When she talks about how her family back home was and remains so proud and hopeful for her, and she's just a temporary instructor with no real path out, it's so powerful:

"Mujer sin Apellido de la Divina Gracia is the first woman from the village to make it in the U.S.A. She was born in the fabricated dreamy land of Elvis Presley, Madonna, sneakers, jeans, and highways. No one in her family had been where white people go to school. Her teachers always told her parents she was special. Her mother would imagine her daughter wearing an expensive suite, like the ones from catalogues. She was destined to be the family’s salvation.

“Mija, we are so proud of your accomplishments.

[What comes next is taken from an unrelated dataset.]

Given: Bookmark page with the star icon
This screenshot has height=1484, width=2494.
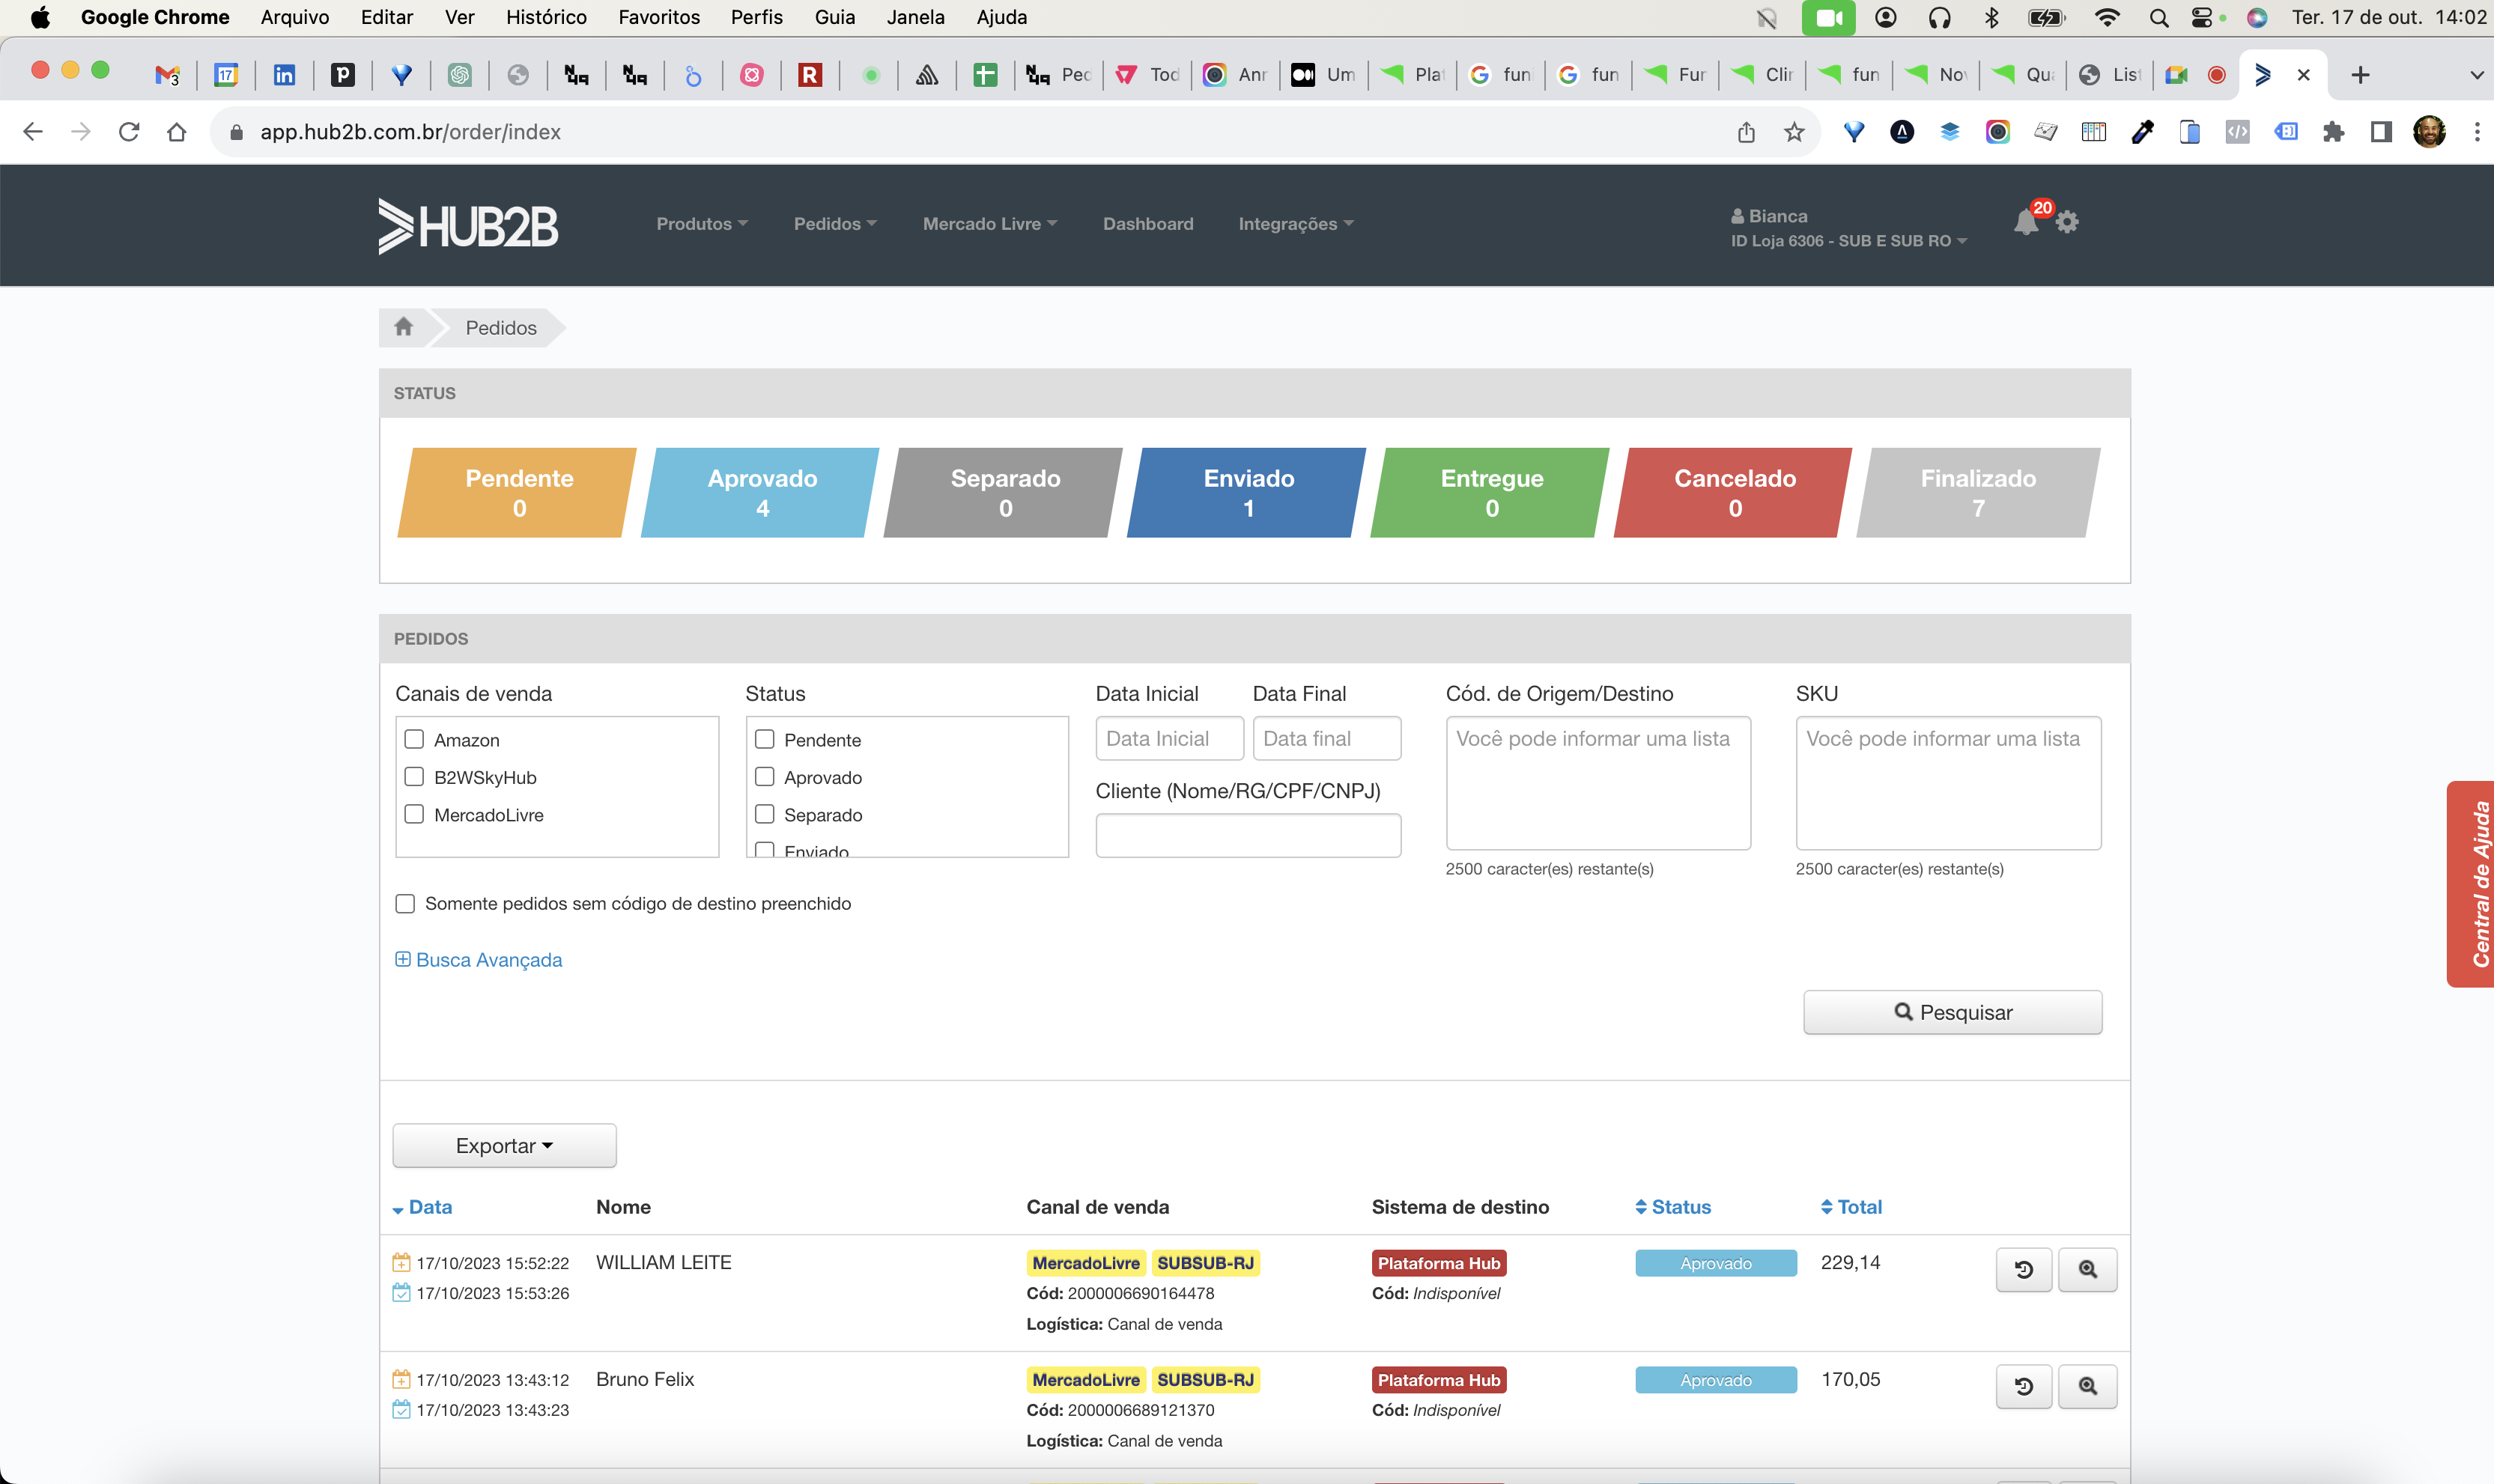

We’re so happy you don’t have to work as hard as we had to. I have been enslaved emotionally worried about your professional freedom. Our impaired lives working like burros pierced our initial dreams when we tried falling asleep on the train coming home every\day. We knew from the moment you got an award in grade one your future in this country will be secured. Every\body in town talks about you, mija linda. You’ve made it. One thousand sacrifices later, you’re a university professor. I bet you have a nice office, corazón, with lots and lots of books. Your boss must know how essential you are to students. We know you can’t help us yet because you’re saving for your pedazo de tierra. You know, we had this plan since you were born. We worked hard so that our hija could excel in the land of opportunities. Ay, mija, at least someone is putting the name of the familia so high. Your aunties can’t stop talking about you during las fiestas. I tell them you’re a very important person. I have faith you will save us from this misery one day.”"

And when she writes to other poc considering academia, her advise seem sound and so laced with pain, it's heartbreaking:

"Dear poc considering academia:

Even with the awards, grants, accreditations, networks, perfect candidacy, the promise of becoming a rising star, unconditional support of your family, high-ranking affiliations, extra-curricular engagements, book contracts, straight hair, constellation of exemplary community service, letters of references, good intentions to “save the world,” perfected accent You will need: palo alto, fuego, your mama’s prayers, witches by your side, documents, spices, a good pair of running shoes, an eraser, imagination, tequila, patience, your grandmother’s scarf, fighting gloves, cursing words, an onion, a compass, poetry, hoop earrings, a hammock, a cultural map, vitamin B12, to practice reciprocity, nerves of steel, a mirror, black nail polish, monster-like drawings, wings, cartoons, a rainbow, UNcontaminated water, backrubs, UNobstructed ears, crocodile skin, a megaphone, a broom, intuition, unmasking toolkit, a garland made of lavender, a vessel carrying the spirit of every female POC warrior, rocks, a reminder to charge for emotional labour for privileged folks, re-reading glasses and radical love."

This is a story of resilience amid the unfairness in an unjust system, and you can't help but respect the struggle, while raging at and mourning its necessity.